Hogback, N.M., Man who was Convicted on Rape Charge After Trial is Sentenced to Twelve and a Half Years in Federal Prison
ALBUQUERQUE – Acting U.S. Attorney Damon P. Martinez and John Billison, Director of the Navajo Nation Division of Public Safety, announced that Myron Jim Harry, 27, was sentenced this morning to 151 months in federal prison followed by ten years of supervised release for his rape conviction. Harry will be required to register as a sex offender after he completes his prison sentence.
Harry, an enrolled member of the Navajo Nation from Hogback, N.M., was arrested in May 2010, based on a criminal complaint alleging that he sexually abused a Navajo woman in Shiprock, N.M., on May 6, 2010. According to the complaint, Harry committed the offense while the victim could not communicate her unwillingness to participate in the sexual act. Harry subsequently was indicted on that same charge.
On May 9, 2013, a federal jury found Harry guilty on the sole count of the indictment after a four-day trial. The evidence at trial established that, on the night of May 5, 2010, Harry and several others celebrated the victim’s birthday in a Shiprock apartment. Early the next morning, while the victim was asleep next to another woman in a bedroom in the apartment, Harry entered the bedroom and the victim awoke to find Harry raping her.
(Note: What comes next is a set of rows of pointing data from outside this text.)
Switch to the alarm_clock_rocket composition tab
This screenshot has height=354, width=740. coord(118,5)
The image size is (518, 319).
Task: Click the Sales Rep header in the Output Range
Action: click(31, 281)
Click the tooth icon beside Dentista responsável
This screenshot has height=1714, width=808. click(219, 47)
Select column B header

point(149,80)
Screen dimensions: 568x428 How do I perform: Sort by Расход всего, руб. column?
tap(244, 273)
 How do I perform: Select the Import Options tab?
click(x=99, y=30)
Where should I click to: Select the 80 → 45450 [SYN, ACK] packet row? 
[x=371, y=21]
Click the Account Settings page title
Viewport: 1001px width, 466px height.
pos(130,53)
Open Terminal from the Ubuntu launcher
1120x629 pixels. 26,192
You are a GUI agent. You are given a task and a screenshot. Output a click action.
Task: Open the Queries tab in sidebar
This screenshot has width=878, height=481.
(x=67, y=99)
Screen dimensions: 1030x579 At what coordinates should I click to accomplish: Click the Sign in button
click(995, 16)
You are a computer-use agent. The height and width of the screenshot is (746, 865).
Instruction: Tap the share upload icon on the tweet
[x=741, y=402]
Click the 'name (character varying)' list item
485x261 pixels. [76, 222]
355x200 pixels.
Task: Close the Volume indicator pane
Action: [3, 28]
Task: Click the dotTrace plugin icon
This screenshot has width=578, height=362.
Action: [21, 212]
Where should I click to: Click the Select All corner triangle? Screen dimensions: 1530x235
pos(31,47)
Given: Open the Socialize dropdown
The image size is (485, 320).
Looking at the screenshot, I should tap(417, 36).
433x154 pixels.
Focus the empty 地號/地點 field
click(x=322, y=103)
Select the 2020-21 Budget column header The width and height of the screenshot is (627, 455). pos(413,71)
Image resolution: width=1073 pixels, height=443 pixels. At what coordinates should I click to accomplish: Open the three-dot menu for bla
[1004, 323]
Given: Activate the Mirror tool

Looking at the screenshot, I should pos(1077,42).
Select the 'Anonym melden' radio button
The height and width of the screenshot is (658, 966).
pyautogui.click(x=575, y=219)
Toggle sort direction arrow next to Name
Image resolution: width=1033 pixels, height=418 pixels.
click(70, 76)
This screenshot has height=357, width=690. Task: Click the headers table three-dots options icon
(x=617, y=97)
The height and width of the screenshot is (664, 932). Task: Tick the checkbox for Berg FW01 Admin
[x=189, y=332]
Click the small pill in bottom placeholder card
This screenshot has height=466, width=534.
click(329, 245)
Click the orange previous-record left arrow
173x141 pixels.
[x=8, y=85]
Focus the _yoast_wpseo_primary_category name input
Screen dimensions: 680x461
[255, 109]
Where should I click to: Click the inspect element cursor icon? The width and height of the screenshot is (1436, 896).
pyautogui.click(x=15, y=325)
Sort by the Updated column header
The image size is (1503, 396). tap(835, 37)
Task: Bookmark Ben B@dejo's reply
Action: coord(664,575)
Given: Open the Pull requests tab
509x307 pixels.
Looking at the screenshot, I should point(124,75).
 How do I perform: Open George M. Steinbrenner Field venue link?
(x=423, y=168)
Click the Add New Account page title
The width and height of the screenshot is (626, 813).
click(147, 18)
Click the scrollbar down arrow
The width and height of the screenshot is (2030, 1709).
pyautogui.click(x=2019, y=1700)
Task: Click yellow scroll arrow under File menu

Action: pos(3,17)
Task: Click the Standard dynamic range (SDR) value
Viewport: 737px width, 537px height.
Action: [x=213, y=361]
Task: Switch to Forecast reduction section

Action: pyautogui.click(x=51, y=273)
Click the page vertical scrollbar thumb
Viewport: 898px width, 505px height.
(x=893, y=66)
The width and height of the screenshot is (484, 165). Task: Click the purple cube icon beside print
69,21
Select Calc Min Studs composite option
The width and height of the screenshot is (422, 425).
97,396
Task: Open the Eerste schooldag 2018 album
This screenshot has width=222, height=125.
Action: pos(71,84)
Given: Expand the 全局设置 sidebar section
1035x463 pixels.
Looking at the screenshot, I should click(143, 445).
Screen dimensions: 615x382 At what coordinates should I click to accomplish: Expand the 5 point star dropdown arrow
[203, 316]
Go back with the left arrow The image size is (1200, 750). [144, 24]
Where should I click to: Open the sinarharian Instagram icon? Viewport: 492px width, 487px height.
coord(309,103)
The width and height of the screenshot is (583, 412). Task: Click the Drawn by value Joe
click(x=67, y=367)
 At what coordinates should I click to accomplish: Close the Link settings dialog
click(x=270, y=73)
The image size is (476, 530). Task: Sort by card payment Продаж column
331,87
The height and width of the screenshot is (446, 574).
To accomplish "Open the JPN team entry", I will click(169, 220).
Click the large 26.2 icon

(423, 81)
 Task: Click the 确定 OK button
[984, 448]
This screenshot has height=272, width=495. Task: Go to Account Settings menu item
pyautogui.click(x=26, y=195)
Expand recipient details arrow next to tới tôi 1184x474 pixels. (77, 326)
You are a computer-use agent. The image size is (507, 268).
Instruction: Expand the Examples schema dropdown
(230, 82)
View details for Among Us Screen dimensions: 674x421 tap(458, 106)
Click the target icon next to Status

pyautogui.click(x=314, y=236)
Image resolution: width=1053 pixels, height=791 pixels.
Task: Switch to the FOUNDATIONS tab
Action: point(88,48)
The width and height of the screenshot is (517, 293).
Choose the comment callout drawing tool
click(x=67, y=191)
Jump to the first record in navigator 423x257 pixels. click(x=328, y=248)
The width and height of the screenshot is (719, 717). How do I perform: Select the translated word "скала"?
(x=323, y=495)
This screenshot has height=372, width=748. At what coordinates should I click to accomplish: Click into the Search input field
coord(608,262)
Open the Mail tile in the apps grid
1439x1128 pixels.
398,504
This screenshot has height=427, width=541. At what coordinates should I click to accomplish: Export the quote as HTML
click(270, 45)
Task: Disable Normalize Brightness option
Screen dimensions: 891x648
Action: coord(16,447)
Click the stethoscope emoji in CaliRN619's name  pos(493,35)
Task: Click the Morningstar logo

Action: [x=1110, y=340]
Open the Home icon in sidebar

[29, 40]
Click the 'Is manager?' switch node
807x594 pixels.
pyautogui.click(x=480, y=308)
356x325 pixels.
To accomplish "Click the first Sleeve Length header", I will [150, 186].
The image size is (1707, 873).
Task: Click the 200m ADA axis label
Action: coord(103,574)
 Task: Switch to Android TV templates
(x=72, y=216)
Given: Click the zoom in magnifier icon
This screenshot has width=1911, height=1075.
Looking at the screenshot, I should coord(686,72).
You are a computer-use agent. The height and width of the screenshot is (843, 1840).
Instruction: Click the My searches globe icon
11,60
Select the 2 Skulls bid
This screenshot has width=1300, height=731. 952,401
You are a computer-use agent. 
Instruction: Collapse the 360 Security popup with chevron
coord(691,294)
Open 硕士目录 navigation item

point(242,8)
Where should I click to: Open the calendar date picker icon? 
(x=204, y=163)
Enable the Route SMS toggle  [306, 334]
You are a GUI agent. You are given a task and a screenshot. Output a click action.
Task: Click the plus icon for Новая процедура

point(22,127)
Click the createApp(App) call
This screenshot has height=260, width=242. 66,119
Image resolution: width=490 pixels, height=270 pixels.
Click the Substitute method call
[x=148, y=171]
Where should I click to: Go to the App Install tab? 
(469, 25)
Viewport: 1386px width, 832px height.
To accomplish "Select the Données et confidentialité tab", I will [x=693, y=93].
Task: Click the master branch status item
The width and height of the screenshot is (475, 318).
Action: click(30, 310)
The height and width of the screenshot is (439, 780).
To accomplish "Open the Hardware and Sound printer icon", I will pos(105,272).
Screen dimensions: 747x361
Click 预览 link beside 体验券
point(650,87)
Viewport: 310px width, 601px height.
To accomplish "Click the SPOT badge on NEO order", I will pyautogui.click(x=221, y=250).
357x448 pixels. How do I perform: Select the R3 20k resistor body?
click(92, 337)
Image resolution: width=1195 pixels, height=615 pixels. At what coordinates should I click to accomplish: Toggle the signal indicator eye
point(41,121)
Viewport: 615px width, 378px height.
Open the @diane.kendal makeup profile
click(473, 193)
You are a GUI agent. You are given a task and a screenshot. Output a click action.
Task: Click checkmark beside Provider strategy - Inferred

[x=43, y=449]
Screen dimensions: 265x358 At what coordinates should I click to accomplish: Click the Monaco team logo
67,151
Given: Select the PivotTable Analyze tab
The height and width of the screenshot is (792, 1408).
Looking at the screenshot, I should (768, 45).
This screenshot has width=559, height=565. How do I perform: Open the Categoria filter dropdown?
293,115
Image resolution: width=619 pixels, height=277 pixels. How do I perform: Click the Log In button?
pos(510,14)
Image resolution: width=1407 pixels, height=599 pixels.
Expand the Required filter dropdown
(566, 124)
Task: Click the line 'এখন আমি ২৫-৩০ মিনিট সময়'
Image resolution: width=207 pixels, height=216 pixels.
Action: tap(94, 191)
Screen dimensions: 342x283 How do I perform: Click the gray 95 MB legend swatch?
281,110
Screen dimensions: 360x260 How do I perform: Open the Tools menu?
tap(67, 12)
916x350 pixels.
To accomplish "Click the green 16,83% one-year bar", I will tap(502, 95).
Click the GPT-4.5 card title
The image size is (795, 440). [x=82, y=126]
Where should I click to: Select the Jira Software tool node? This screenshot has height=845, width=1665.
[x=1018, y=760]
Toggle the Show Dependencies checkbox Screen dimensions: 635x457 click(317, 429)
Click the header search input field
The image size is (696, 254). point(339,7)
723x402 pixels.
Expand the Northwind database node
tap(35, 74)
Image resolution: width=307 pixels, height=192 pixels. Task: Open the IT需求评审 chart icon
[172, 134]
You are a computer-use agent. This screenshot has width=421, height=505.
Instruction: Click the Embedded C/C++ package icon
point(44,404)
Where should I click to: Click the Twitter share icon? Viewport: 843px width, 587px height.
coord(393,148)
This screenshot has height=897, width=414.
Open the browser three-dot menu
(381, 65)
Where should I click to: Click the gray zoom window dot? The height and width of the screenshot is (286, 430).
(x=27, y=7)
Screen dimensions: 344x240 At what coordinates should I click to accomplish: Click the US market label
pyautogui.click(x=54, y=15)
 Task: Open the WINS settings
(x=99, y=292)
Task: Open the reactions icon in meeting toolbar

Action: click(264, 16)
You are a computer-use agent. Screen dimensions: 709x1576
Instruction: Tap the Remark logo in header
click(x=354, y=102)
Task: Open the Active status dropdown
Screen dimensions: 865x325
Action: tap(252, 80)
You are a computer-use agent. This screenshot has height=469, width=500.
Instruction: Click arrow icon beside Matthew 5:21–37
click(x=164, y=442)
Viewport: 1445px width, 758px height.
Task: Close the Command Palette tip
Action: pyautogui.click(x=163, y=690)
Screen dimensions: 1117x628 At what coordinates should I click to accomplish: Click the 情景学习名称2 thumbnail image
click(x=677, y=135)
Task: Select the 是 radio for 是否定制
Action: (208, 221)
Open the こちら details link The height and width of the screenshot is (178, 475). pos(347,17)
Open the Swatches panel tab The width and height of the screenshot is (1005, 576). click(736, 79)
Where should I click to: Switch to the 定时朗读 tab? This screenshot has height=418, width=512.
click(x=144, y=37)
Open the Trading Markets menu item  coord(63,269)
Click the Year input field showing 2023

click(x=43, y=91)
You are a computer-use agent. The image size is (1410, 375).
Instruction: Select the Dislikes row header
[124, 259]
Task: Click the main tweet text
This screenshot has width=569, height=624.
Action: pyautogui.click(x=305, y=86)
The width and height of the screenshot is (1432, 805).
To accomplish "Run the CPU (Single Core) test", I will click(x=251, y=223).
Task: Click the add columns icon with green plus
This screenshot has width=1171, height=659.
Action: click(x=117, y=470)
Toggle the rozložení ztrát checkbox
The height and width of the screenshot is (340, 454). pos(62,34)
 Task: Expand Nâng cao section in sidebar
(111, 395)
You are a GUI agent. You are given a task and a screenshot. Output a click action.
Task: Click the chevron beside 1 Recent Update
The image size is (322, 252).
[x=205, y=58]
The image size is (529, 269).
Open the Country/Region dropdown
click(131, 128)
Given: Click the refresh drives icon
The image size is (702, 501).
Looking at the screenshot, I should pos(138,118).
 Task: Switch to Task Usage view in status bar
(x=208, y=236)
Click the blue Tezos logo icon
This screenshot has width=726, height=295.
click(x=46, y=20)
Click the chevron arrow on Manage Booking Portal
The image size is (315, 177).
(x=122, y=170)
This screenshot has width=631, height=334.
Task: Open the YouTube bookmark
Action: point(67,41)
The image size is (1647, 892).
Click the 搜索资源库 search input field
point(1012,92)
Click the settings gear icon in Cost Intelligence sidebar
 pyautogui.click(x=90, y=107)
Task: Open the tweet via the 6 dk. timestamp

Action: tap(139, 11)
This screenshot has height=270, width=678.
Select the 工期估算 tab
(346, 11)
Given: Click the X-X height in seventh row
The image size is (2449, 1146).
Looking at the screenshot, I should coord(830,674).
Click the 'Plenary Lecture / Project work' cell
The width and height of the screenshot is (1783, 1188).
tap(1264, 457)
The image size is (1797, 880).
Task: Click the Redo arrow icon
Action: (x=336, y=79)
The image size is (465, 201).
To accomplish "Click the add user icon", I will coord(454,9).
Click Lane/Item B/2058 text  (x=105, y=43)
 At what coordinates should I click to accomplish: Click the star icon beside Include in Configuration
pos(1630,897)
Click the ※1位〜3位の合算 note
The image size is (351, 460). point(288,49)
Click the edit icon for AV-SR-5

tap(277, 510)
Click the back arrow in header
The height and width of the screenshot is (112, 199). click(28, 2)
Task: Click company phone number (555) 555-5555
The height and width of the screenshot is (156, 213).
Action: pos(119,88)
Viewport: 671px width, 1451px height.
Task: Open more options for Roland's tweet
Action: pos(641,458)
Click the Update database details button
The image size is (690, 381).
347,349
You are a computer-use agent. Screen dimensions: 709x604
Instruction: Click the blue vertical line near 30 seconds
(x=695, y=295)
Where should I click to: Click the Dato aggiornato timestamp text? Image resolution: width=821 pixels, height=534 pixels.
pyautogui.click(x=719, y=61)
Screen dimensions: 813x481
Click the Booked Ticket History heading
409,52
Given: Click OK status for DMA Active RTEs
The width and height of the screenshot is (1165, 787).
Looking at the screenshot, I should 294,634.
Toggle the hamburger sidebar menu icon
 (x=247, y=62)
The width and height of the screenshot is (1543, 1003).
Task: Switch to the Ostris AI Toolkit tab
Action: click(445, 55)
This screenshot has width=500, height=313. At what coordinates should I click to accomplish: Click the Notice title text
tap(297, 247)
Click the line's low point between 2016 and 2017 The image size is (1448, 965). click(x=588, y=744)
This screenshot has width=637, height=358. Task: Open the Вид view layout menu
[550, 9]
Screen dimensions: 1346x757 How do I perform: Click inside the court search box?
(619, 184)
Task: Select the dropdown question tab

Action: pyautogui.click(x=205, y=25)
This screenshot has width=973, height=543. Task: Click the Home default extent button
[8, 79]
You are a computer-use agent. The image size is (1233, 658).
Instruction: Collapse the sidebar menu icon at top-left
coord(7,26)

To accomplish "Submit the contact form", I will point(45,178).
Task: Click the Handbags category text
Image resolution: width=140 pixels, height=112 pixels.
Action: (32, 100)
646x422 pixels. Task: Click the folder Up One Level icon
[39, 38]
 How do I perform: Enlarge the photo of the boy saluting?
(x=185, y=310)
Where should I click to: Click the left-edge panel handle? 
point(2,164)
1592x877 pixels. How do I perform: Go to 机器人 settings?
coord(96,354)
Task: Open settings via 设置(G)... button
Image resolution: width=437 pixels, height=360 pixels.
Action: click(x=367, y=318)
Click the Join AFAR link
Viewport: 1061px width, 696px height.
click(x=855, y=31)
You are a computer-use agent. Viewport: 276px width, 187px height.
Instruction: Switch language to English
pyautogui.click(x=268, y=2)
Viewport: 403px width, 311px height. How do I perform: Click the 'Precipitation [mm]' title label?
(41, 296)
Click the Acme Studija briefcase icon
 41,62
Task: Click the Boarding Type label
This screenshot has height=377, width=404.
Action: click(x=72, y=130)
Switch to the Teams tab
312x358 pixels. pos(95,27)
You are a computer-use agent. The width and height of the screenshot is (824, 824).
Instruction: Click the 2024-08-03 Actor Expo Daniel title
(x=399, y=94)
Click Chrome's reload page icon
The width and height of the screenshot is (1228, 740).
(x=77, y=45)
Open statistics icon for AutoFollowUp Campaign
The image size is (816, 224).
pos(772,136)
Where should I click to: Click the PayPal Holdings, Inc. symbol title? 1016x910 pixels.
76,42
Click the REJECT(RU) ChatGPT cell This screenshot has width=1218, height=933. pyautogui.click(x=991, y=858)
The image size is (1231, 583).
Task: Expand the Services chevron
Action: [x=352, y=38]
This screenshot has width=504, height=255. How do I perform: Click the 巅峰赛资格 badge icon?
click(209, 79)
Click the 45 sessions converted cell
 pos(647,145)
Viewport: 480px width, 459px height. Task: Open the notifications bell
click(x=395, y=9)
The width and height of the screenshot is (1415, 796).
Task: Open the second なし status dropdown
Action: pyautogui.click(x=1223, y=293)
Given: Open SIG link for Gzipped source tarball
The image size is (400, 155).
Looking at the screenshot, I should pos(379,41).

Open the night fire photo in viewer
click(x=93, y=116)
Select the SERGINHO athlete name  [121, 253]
The other woman, who awoke to find Harry raping the victim while the victim was asleep, yelled at Harry to get off of the victim and threw him out of the apartment. Other witnesses in the apartment testified that the victim was in a state of shock and crying after being violated by Harry. The victim was examined at a medical facility where a sexual assault evidence kit was used to preserve evidence. The examination revealed that the victim sustained physical injuries to her vaginal area and DNA analysis revealed that Harry’s semen was found on the victim. Harry testified in his own defense and claimed that he had been seduced by the victim and that the intercourse was consensual.
This case was investigated by the Shiprock office of the Navajo Nation Division of Public Safety and was prosecuted by Assistant U.S. Attorney Kyle T. Nayback and Special Assistant U.S. Attorney David M. Adams.
The case was brought pursuant to the Tribal Special Assistant U.S. Attorney (Tribal SAUSA) Pilot Project in the District of New Mexico which is sponsored by the Justice Department’s Office on Violence Against Women under a grant administered by the Pueblo of Laguna. The Tribal SAUSA Pilot Project seeks to train tribal prosecutors in federal law, procedure and investigative techniques to increase the likelihood that every viable violent offense against Native women is prosecuted in either federal court or tribal court, or both. The Tribal SAUSA Pilot Project was largely driven by input gathered from annual tribal consultations on violence against women, and is another step in the Justice Department's on-going efforts to increase engagement, coordination and action on public safety in tribal communities.